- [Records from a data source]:
• • • • •

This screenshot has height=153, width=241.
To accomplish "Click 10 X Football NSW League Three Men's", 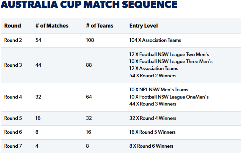I will coord(171,61).
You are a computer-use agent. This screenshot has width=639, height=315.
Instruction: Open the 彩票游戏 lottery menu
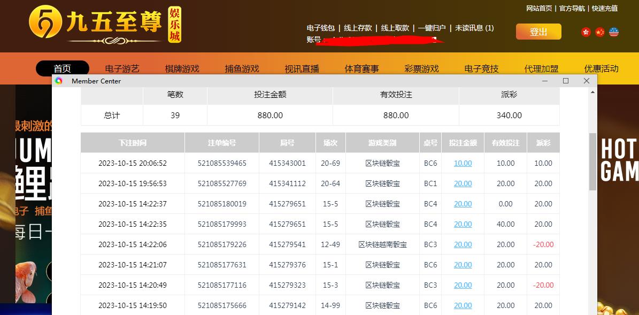tap(421, 68)
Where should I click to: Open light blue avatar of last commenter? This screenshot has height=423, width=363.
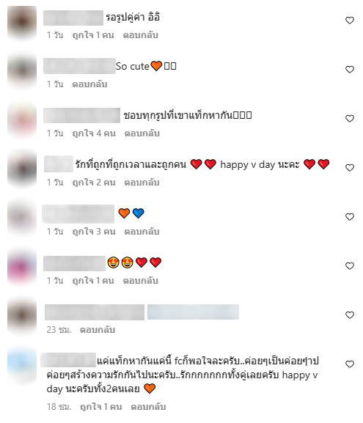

• • • • •

- [WORK REQUIRED]:
Your answer should be the lines of the records that include the word "width".

- [SOLUTION FOR THIS PROBLEM]:
This screenshot has height=153, width=241.
You are a computer-use agent. This screenshot has width=639, height=315.
Where should I click to: Open light blue avatar of last commenter? This screenshot has height=423, width=363.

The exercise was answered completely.